Entre negativos e retratos a preto e branco, há fragmentos de uma cidade que sempre viveu da arte e do movimento. A nova exposição do Museu dos Biscainhos, intitulada “As Artes nos Fundos Photographia Alliança e Casa Pelicano”, é um tributo à memória artística de Braga — e uma viagem pelo tempo através da fotografia.
A mostra, inaugurada a 30 de outubro, integra o projeto MEMORAR – Mediação Cultural do Arquivo Municipal de Braga, uma iniciativa que procura ligar o património arquivístico à comunidade, valorizando o olhar sobre o passado e as suas expressões culturais.
A nova exposição reúne um conjunto raro de imagens provenientes de dois acervos históricos: os fundos Photographia Alliança e Casa Pelicano, que documentam a vida artística e social da cidade ao longo do século XX.
São fotografias que captam momentos de teatro, música, pintura e escultura, revelando o dinamismo da cena cultural bracarense — dos bastidores às ruas, das salas de espetáculo às oficinas de criação. Cada imagem é um testemunho silencioso das pessoas que deram forma ao panorama artístico da cidade e uma forma de preservar o seu património cultural imaterial.
“Esta mostra evoca o percurso histórico de Braga, com um enfoque especial na componente artística”, destacou Ricardo Rio, presidente da Câmara Municipal, durante a inauguração. “Um dos nossos principais objetivos, quando promovemos este tipo de iniciativas, é dar a conhecer não apenas o nosso passado, mas também diferentes perspetivas sobre as pessoas, as rotinas e as diversas formas de vida em comunidade que estavam guardadas e que agora se tornam visíveis.”
A nova exposição é, assim, uma janela aberta para o passado, permitindo aos visitantes reconhecer rostos e lugares familiares e compreender o papel que a arte desempenhou (e continua a desempenhar) na identidade coletiva da cidade.

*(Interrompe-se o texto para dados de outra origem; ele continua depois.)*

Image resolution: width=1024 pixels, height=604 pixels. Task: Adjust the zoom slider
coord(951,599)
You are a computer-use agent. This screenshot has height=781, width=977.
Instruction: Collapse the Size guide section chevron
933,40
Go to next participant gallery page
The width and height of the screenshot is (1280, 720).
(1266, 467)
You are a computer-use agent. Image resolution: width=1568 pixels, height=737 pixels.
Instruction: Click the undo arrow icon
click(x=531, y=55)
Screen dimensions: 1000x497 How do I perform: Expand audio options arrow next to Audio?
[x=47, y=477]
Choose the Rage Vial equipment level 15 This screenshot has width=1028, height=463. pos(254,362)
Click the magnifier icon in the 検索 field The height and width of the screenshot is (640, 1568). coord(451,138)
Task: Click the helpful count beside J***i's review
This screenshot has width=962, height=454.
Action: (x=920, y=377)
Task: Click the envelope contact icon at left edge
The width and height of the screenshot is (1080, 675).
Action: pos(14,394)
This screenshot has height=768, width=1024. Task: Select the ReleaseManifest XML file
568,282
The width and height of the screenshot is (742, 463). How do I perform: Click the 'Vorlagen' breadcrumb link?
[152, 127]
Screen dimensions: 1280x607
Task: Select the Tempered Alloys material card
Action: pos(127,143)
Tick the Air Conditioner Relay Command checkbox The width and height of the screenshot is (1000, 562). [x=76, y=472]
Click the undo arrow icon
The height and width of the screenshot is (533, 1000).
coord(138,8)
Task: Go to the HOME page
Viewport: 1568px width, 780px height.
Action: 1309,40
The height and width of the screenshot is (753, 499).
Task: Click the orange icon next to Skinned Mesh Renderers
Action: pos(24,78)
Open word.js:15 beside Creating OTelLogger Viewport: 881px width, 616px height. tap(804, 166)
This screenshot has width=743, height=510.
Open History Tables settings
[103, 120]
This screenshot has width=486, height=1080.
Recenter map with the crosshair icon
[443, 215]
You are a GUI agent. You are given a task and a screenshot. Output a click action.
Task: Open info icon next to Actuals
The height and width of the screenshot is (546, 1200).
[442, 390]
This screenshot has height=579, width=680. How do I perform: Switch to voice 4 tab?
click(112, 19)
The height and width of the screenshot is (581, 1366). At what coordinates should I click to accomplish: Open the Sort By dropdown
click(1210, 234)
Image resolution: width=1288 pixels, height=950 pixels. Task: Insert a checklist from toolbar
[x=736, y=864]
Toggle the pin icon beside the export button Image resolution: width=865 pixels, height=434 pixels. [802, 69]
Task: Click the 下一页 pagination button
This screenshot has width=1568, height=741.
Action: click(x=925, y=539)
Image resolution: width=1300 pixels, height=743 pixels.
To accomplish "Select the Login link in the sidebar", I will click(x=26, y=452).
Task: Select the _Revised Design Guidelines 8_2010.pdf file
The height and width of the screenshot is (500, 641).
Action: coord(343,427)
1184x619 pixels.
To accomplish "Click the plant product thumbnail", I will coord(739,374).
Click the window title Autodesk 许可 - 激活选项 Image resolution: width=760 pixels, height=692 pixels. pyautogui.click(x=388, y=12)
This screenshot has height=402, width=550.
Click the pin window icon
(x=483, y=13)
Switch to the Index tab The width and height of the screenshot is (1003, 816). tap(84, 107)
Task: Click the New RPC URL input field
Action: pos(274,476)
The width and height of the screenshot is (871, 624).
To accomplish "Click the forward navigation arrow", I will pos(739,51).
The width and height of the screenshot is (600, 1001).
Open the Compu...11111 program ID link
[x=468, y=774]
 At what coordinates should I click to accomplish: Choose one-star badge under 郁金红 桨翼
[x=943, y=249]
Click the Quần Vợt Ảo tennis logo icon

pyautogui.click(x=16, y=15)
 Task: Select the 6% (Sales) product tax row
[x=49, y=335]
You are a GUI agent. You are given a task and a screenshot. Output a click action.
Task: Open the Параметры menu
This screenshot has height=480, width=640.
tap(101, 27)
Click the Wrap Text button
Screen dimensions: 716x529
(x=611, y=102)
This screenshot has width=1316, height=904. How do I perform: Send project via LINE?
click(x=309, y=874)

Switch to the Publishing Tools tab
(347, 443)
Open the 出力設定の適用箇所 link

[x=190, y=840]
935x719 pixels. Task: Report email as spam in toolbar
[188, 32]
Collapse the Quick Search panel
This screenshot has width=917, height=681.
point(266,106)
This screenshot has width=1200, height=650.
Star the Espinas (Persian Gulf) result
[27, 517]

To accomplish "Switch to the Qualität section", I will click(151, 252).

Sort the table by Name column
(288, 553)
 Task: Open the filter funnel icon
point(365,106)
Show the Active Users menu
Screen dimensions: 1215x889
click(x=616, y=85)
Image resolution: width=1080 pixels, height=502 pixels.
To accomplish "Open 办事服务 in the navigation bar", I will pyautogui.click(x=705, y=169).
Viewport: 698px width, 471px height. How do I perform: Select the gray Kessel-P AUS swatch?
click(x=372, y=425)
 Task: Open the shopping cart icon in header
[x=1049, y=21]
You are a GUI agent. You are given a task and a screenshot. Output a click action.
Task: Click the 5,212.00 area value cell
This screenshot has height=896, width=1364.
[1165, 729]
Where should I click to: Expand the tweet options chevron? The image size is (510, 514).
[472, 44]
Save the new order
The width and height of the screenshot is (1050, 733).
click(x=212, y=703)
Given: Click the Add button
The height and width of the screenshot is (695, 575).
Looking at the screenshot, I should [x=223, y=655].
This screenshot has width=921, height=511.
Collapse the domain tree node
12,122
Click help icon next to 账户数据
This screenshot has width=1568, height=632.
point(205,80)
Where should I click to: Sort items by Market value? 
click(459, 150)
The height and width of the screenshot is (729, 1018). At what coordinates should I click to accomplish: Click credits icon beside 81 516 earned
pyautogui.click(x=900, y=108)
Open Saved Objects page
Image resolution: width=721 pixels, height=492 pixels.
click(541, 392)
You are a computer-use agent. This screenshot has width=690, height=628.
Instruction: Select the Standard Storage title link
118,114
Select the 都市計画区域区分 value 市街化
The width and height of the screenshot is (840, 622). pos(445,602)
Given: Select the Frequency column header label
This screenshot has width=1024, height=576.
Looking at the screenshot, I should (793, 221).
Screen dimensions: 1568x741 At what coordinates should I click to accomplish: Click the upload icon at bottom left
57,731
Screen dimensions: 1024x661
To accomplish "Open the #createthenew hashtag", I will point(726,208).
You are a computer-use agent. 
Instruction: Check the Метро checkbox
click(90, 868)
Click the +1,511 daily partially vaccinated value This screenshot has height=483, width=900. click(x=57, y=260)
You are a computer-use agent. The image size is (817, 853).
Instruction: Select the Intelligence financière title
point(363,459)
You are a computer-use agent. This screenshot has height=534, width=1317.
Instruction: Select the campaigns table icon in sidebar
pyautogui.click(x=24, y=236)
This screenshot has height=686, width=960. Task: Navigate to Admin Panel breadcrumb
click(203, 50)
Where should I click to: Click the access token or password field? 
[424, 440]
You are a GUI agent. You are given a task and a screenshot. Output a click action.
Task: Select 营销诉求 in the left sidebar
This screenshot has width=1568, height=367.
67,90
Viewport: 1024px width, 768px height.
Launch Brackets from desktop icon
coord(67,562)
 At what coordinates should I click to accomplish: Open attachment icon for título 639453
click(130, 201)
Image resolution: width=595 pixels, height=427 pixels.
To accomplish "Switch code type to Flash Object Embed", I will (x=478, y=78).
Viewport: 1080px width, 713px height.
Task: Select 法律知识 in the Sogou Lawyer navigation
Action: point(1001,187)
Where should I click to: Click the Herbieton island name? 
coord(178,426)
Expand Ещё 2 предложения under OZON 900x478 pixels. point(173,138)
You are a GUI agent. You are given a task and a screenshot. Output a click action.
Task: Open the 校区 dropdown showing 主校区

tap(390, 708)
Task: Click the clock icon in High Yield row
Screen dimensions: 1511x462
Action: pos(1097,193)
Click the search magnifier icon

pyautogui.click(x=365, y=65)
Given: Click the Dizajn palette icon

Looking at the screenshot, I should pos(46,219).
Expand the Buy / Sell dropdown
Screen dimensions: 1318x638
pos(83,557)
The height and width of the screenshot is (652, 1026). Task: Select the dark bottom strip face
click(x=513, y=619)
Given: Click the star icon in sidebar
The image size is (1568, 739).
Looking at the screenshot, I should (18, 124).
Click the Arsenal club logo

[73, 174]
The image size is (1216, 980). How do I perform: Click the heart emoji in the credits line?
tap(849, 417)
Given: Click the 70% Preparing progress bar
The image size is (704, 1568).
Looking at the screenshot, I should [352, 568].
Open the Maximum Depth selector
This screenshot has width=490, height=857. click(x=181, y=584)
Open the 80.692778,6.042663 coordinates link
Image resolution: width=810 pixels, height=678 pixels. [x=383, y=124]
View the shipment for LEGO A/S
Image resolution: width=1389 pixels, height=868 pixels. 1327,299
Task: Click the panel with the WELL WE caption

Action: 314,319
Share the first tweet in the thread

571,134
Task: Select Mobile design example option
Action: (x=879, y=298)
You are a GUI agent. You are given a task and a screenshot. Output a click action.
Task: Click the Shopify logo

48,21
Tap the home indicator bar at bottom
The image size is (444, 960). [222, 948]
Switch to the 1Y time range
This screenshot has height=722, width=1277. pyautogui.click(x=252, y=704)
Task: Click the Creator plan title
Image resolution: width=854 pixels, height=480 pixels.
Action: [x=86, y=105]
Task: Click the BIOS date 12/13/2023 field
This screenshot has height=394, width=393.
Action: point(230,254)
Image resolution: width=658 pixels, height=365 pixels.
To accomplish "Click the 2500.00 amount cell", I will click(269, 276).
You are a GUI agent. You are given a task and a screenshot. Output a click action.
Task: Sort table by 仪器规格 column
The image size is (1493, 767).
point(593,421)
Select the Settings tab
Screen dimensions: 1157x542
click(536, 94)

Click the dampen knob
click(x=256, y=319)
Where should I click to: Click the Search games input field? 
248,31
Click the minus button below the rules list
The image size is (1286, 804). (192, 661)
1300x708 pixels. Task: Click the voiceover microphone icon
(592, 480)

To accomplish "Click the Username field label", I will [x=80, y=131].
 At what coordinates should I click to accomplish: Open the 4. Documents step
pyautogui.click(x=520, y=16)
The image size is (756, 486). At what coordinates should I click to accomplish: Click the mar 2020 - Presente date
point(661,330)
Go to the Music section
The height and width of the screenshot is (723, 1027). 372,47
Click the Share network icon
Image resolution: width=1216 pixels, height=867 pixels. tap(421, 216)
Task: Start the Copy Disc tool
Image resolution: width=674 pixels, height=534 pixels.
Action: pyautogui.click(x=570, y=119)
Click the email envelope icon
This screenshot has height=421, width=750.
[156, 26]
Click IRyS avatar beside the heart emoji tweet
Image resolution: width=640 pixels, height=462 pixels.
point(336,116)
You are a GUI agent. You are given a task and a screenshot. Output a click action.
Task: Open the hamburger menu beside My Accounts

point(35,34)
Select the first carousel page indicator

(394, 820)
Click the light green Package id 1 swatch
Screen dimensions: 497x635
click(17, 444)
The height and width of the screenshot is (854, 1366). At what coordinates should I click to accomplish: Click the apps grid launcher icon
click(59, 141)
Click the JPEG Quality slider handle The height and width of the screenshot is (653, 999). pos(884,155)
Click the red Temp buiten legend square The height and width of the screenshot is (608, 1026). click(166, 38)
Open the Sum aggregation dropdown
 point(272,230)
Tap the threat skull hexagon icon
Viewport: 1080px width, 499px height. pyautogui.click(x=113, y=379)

A escolha do Museu dos Biscainhos para acolher esta mostra não é aleatória. Instalado num palácio barroco do século XVIII, no coração de Braga, o museu é um dos espaços culturais mais emblemáticos da cidade. Originalmente residência senhorial, o edifício preserva a traça e o esplendor da época, com salas ricamente decoradas, tetos pintados e um jardim histórico que transporta os visitantes para outros tempos.
Hoje, o espaço dedica-se à história e à vida quotidiana da nobreza e da burguesia bracarense, reunindo coleções de arte decorativa, mobiliário, cerâmica, têxteis e instrumentos musicais. É também um palco privilegiado para exposições temporárias, como esta, que cruzam património, memória e criação artística contemporânea.
A diretora do museu, Fátima Pereira, revelou que o espaço se prepara para uma nova fase de renovação: “Vamos realizar uma importante intervenção de conservação e valorização do teto do Salão Nobre, um dos principais atrativos do museu, e implementar melhorias na segurança e na iluminação. O objetivo é permitir a utilização do jardim também em horário noturno e realizar mais atividades nesse contexto.” As obras, que representam um investimento de 500 mil euros, financiadas pelo Plano de Recuperação e Resiliência, deverão começar nos próximos meses.
A exposição “As Artes nos Fundos Photographia Alliança e Casa Pelicano” é mais do que um conjunto de imagens: é um retrato vivo da cidade e dos seus artistas, um testemunho da forma como a arte se entrelaça com a história e o quotidiano de Braga, — e pode ser visitada até 30 de novembro, com entrada gratuita.